─── 引用原文 ───

数据仓库(八)---hive的性能优化---hive动态分区

最新推荐文章于 2024-08-01 08:58:56 发布

张小凡vip

最新推荐文章于 2024-08-01 08:58:56 发布

阅读量4.9k

点赞数 2

分类专栏：数据仓库文章标签： hive 性能优化动态分区

本文链接：https://blog.csdn.net/zzq900503/article/details/79385581

版权

数据仓库专栏收录该内容

47 篇文章 36 订阅

订阅专栏

我们在上一篇文章中已经学习了如何进行分区，手动分区。
数据仓库(七)—hive的性能优化—hive的分区和分桶
但是分区之后再插入数据时，并不会自动的进行分区，而是需要再次手动分区。
关系型数据库（如Oracle）中，对分区表Insert数据时候，数据库自动会根据分区字段的值，将数据插入到相应的分区中，Hive中也提供了类似的机制，即动态分区(Dynamic Partition)，只不过，使用Hive的动态分区，需要进行相应的配置。

分区种类

分区分为两种：
静态分区static partition
动态分区dynamic partition
静态分区和动态分区的区别在于导入数据时，是手动输入分区名称，还是通过数据来判断数据分区。对于大数据批量导入来说，显然采用动态分区更为简单方便。

动态分区配置方法

修改一下hive的默认设置以支持动态分区：

set hive.exec.dynamic.partition=true;
set hive.exec.dynamic.partition.mode=nonstrict;

其他参数

hive.exec.dynamic.partition
默认值：false
是否开启动态分区功能，默认false关闭。
使用动态分区时候，该参数必须设置成true;

hive.exec.dynamic.partition.mode
默认值：strict
动态分区的模式，默认strict，表示必须指定至少一个分区为静态分区，nonstrict模式表示允许所有的分区字段都可以使用动态分区。
一般需要设置为nonstrict

hive.exec.max.dynamic.partitions.pernode
默认值：100
在每个执行MR的节点上，最大可以创建多少个动态分区。
该参数需要根据实际的数据来设定。
比如：源数据中包含了一年的数据，即day字段有365个值，那么该参数就需要设置成大于365，如果使用默认值100，则会报错。

hive.exec.max.dynamic.partitions
默认值：1000
在所有执行MR的节点上，最大一共可以创建多少个动态分区。
同上参数解释。

hive.exec.max.created.files
默认值：100000
整个MR Job中，最大可以创建多少个HDFS文件。
一般默认值足够了，除非你的数据量非常大，需要创建的文件数大于100000，可根据实际情况加以调整。

hive.error.on.empty.partition
默认值：false
当有空分区生成时，是否抛出异常。
一般不需要设置。

实例

静态分区

新建一个静态分区表t_student，把原信息表t_student_info_25根据分区age=25放入分区，也就是说如果有30多个年龄阶段就需要执行30多次类似的命令。

─── 所给记录 ───

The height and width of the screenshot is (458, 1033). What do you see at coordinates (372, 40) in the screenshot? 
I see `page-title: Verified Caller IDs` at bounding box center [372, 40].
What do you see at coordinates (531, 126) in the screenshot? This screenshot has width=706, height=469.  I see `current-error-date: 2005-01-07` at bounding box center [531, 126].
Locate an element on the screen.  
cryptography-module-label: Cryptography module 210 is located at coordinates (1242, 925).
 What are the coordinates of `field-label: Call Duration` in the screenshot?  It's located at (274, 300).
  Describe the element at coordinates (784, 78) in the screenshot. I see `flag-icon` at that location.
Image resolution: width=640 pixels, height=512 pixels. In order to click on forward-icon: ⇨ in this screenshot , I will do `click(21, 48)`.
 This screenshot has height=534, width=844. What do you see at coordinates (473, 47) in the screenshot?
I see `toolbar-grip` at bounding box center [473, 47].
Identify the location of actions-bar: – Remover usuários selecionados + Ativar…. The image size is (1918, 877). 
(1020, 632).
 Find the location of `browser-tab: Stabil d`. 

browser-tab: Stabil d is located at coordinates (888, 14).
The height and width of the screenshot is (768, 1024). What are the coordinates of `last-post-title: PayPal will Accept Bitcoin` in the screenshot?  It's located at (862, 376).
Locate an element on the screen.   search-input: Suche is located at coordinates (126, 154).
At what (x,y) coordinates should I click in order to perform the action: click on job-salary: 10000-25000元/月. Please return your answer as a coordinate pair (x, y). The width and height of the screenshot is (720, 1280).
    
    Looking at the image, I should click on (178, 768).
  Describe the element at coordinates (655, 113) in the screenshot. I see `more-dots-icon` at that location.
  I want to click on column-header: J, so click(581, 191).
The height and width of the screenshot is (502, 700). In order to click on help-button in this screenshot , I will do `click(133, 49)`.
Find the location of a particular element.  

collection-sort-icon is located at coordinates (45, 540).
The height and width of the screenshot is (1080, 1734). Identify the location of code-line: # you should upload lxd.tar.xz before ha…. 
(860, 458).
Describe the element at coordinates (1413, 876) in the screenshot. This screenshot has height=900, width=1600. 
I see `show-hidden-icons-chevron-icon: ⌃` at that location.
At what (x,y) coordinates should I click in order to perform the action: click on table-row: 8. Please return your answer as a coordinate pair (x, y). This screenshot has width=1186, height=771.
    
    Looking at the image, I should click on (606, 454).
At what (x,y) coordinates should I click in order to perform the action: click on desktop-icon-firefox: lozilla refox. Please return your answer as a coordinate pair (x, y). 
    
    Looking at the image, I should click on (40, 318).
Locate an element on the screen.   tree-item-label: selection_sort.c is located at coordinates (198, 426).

───

### 任务要求
在上面关于Hive动态分区的文章中，参数hive.exec.max.dynamic.partitions.pernode的默认值是多少？

### 任务作答
该参数的默认值是100。